## Instructions to follow
Would you please transcribe the records below exactly, leaving out the pictures?

## Stored data
---
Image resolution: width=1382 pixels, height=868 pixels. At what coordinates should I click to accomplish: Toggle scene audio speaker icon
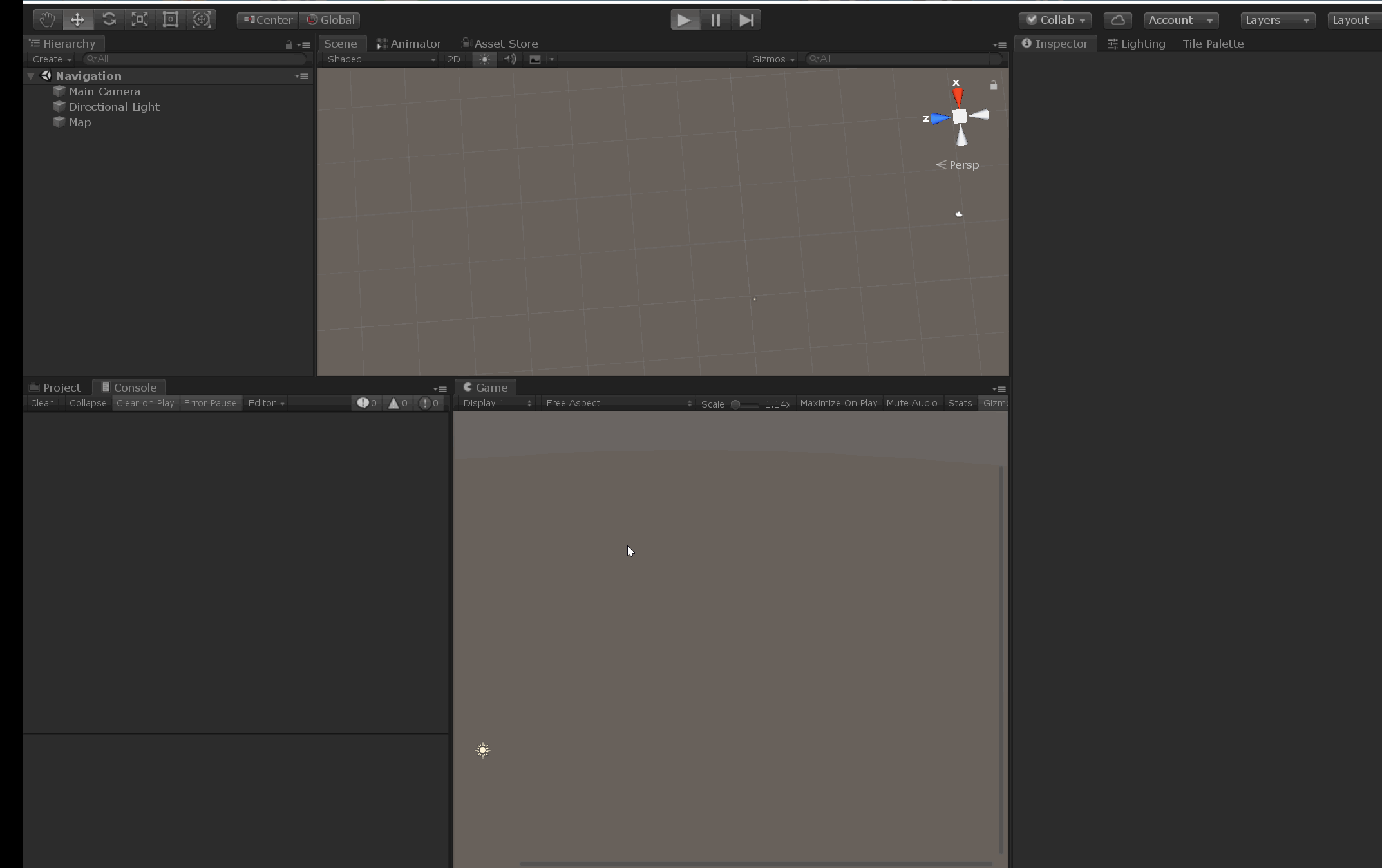pyautogui.click(x=510, y=59)
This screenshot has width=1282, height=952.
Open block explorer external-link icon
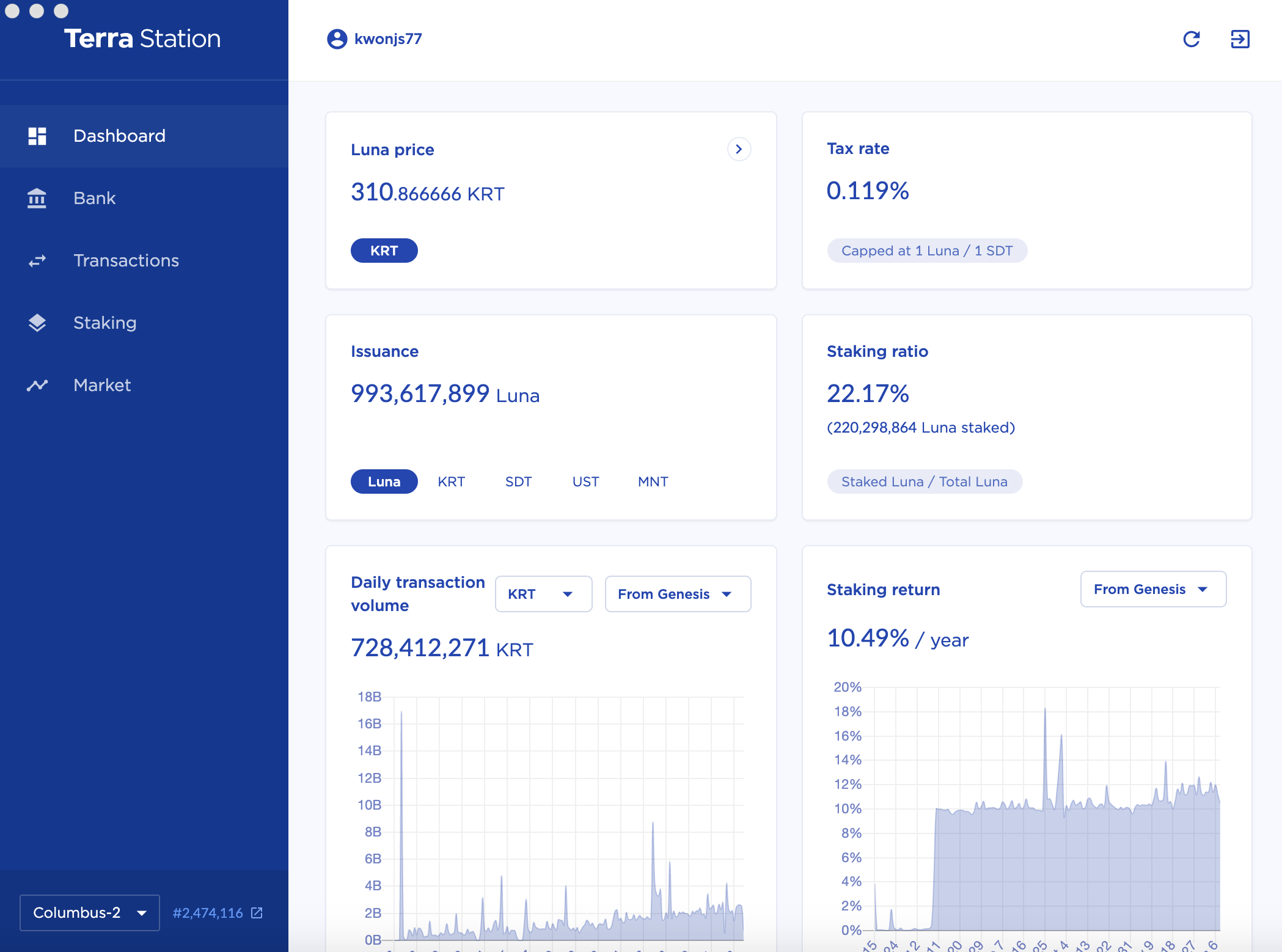click(x=257, y=913)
---
## Solution below
Image resolution: width=1382 pixels, height=868 pixels. At what coordinates should I click to accomplish: Toggle scene audio speaker icon
pyautogui.click(x=510, y=59)
This screenshot has width=1282, height=952.
Open block explorer external-link icon
click(x=257, y=913)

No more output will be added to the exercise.